4. People who pick their skin and leave marks do it for
attention. Just as with any other mental or emotional illness, there are people
out there who seek to gain attention or affirmation by exploiting such
disorders. But for the vast majority of us, there is nothing glamorous about
dermatillomania. I would personally love to have all of my toenails and long
thumbnails, be able to go to sleep without getting caught up in picking, and
wash my hands without discomfort. It’s not about the resulting disfiguring that
makes us pick—it’s all about that urge. In the moment, it doesn’t matter that
we’re bleeding or the area is already scarred. Even if our actions didn’t
result in disfigurement, we would still pick.

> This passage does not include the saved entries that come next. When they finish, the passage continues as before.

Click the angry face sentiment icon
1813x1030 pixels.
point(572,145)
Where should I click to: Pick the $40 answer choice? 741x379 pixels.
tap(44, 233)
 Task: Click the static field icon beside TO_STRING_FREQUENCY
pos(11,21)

Not to mention that people’s general reaction to seeing the
site of a picking episode is something along the lines of, “Oh my gosh, what
happened to your face/hands/back/arms/etc??? It looks awful!” This draws
attention to ourselves and makes us feel an incredible amount of shame and
guilt because we know that the inflicted damage has been done by our own hands.

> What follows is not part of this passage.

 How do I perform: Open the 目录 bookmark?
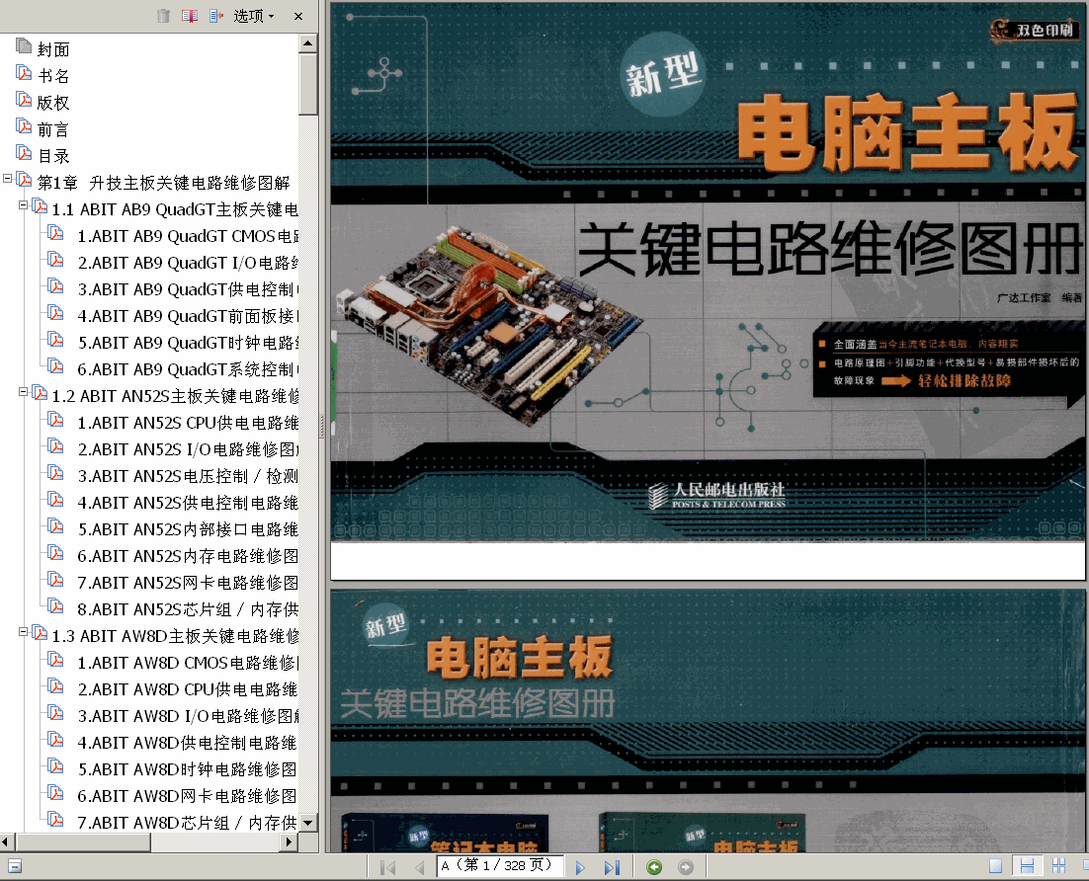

It isn’t pleasant and it isn’t fun.
5. People with an SPD can stop whenever they want. As I
mentioned before, dermatillomania is a disorder and not something the sufferer
can control. It isn’t about breaking a habit. The worst thing you can do for
someone with an SPD is to yell at them to stop or try to inhibit their picking
session. Calling them out brings attention to their actions and makes them feel
ashamed, while not allowing them to pick increases their levels of anxiety
because you’re preventing them from satisfying that urge. Both of these things
only make the problem worse (not to mention they may resent you after the fact
for it), and could result in a more rigorous and damaging picking session later
on. The best thing you can do for an SPD sufferer is to just love them as they
are. Be their friend, support them if they are feeling down, and encourage them
to seek treatment.
6. There’s no treatment for an SPD. The good news is that
there are ways to treat and cope with dermatillomania, the most common and
effective one being Cognitive Behavioral Therapy which includes Habit Reversal
Therapy and Stimulus Control. Anti-depressant medications can also be used to
help lessen the severity of the urges. There are even support groups dedicated
to helping and supporting sufferers. TLC (Trichotillomania Learning Center, not
the television network) has a program called Hands-Down-A-Thon that those who
pick their skin and pull their hair can take part in. While it's highly
resistant to treatment, it is still possible to control the urges and reduce
the amount of picking that takes place.
You can look up more information at TLC's website here.
There's also a website called Stop Picking that has activities and suggestions
to help sufferers manage their urges here.
Those are some of the big ones. Hopefully now people will
grow to have a greater understanding of what it means to have this disorder
and, if they have loved ones or friends that suffer from it, they will continue
to love and encourage them despite the daily battle.